The hormones and other treatments had kept her urges in check for years. She snapped Oct. 8 when an officer used a male pronoun toward her, despite a court order that prison workers refer to her as a woman.

"I screamed 'She, damnit!' becoming so overwhelmed it was hard to breathe," De'lonta said.

Looking down, she felt repulsed and helpless. She cried herself to sleep, then hours later she prepared for her surgery attempt by covering her cell door's window with paper and putting towels around the commode.

Using knowledge gained from mail-order anatomy books, De'lonta cut on and off for three hours before she passed out. It took 21 stitches to repair the damage.

"It's like if this doesn't exist, then I won't have any more problems," she said.

Born Michael Stokes, she didn't understand from an early age why other girls' names were different from hers, or why she felt no connection to the boys in her gym class.

She constantly looked in mirrors and couldn't understand why the reflection was so unlike how she envisioned herself.

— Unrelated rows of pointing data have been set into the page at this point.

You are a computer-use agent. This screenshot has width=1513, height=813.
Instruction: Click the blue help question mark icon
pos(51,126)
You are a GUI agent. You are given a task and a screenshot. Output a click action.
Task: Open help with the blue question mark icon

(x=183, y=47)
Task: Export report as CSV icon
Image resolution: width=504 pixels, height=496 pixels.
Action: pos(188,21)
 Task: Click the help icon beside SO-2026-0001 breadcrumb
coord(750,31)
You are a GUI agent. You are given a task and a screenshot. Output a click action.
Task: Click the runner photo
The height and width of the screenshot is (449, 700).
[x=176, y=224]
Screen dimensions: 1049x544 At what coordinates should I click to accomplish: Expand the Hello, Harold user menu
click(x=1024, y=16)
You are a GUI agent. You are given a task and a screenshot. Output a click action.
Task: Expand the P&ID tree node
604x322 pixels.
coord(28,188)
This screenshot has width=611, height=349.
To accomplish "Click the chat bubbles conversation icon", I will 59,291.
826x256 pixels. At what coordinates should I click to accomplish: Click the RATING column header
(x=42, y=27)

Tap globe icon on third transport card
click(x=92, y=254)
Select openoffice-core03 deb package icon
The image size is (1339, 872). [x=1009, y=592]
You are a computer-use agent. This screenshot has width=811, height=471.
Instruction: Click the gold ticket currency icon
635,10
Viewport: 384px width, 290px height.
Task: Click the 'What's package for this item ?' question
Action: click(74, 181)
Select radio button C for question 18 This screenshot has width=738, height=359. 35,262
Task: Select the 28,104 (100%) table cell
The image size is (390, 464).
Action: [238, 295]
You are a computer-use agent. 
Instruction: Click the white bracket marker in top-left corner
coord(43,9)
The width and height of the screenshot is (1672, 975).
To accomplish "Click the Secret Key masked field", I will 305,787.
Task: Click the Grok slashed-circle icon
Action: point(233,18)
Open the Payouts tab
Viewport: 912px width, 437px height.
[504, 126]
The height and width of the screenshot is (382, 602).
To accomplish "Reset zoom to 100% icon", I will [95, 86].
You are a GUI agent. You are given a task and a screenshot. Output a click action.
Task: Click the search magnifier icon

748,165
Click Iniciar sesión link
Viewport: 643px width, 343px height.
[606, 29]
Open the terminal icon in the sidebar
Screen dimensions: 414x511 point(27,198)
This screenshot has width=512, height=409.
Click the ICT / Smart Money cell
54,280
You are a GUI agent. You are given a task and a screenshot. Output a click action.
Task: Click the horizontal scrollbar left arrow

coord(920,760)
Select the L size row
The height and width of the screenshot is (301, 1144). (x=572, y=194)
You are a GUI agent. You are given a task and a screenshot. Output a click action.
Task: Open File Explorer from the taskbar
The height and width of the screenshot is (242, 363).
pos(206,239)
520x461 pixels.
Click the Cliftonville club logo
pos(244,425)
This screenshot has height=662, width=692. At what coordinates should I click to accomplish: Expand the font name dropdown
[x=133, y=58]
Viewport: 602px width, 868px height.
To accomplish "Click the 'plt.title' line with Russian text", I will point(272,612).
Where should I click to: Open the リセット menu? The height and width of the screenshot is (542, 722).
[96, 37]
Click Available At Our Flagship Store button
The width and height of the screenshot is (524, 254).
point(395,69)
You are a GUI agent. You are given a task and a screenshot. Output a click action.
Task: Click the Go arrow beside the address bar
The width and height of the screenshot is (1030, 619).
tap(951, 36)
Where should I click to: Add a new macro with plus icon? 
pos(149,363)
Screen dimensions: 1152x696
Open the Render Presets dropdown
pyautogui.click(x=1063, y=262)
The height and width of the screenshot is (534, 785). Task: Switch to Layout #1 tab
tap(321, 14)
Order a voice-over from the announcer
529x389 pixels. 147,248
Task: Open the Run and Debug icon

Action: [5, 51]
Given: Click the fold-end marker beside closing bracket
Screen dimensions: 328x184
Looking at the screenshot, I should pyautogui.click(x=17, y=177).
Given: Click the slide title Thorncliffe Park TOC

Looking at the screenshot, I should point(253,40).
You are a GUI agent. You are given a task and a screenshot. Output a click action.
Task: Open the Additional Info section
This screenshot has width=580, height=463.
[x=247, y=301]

Years ago she legally changed her name. Ophelia was chosen for the Shakespearean woman who died for love; De'lonta because it was the last name of a slain friend; middle name Azriel for the angel who helps one cross over.

De'lonta first tried to cut herself when she was 12. By 17, she was robbing banks with the hopes of getting enough money to have a sex change operation. By 18, she was in prison, sentenced to more than 70 years for robbery, drugs, weapons and other charges.

She is eligible for parole this year, but a wide range of prison infractions mean it's unlikely she'll be released any time soon. Asked why she can't just wait until she's free to get the surgery, De'lonta says she would if she could.

"This is not something that I have any control over," she says. "This is just how I was born."

___

Associated Press Writer Denise Lavoie contributed to this story from Boston.